Lecture du mercredi 18 décembre 2019
REPUBLIQUE FRANCAISE

AU NOM DU PEUPLE FRANCAIS

________________________________________

Vu les procédures suivantes :

1° Sous le n° 419897, par une requête et un mémoire en réplique enregistrés les 16 avril 2018 et 26 novembre 2019 au secrétariat du contentieux du Conseil d’Etat, l’Association pour la protection des animaux sauvages (ASPAS) demande au Conseil d’Etat :

1°) d’annuler pour excès de pouvoir l’arrêté du 19 février 2018 du ministre d’Etat, ministre de la transition écologique et solidaire et du ministre de l’agriculture et de l’alimentation fixant le nombre maximum de spécimens de loup (Canis lupus) dont la destruction pourra être autorisée chaque année ;

2°) de mettre à la charge de l’Etat la somme de 2 000 euros au titre de l’article L. 761-1 du code de justice administrative.

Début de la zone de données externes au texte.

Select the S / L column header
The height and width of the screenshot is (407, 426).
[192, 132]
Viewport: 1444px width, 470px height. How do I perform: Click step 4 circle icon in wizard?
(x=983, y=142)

2° Sous le n° 420024, par une requête et un mémoire en réplique enregistrés les 20 avril 2018 et 5 mars 2019 au secrétariat du contentieux du Conseil d’Etat, l’association One Voice demande au Conseil d’Etat :

1°) d’annuler pour excès de pouvoir le même arrêté du 19 février 2018 ;

2°) de mettre à la charge de l’Etat la somme de 2 000 euros au titre de l’article L. 761-1 du code de justice administrative.

…………………………………………………………………………

3° Sous le n° 420098, par une requête et un mémoire en réplique enregistrés les 23 avril 2018 et 26 novembre 2019 au secrétariat du contentieux du Conseil d’Etat, l’association France Nature Environnement, la Ligue pour la protection des oiseaux et l’association Humanité et biodiversité demandent au Conseil d’Etat :

1°) d’annuler pour excès de pouvoir le même arrêté du 19 février 2018 ;

2°) de mettre à la charge de l’Etat la somme de 2 000 euros à verser à chacune des associations requérantes au titre de l’article L. 761-1 du code de justice administrative.

…………………………………………………………………………

Vu les autres pièces des dossiers ;

Vu :
– la Constitution, notamment son Préambule ;
– la directive 92/43/CEE du Conseil du 21 mai 1992 ;
– le code de l’environnement ;
– l’arrêté du 19 février 2018 fixant les conditions et limites dans lesquelles des dérogations aux interdictions de destruction peuvent être accordées par les préfets concernant le loup (Canis lupus) ;
– le code de justice administrative ;

Après avoir entendu en séance publique :

– le rapport de Mme Airelle Niepce, maître des requêtes,

– les conclusions de M. Stéphane Hoynck, rapporteur public ;

Considérant ce qui suit :

1. Les requêtes, formées respectivement par l’Association pour la protection des animaux sauvages (ASPAS), l’association One Voice et l’association France Nature Environnement (FNE) et autres, tendent à l’annulation pour excès de pouvoir de l’arrêté du 19 février 2018 fixant le nombre maximum de spécimens de loups (Canis lupus) dont la destruction pourra être autorisée chaque année. Il y a lieu de les joindre pour statuer par une seule décision.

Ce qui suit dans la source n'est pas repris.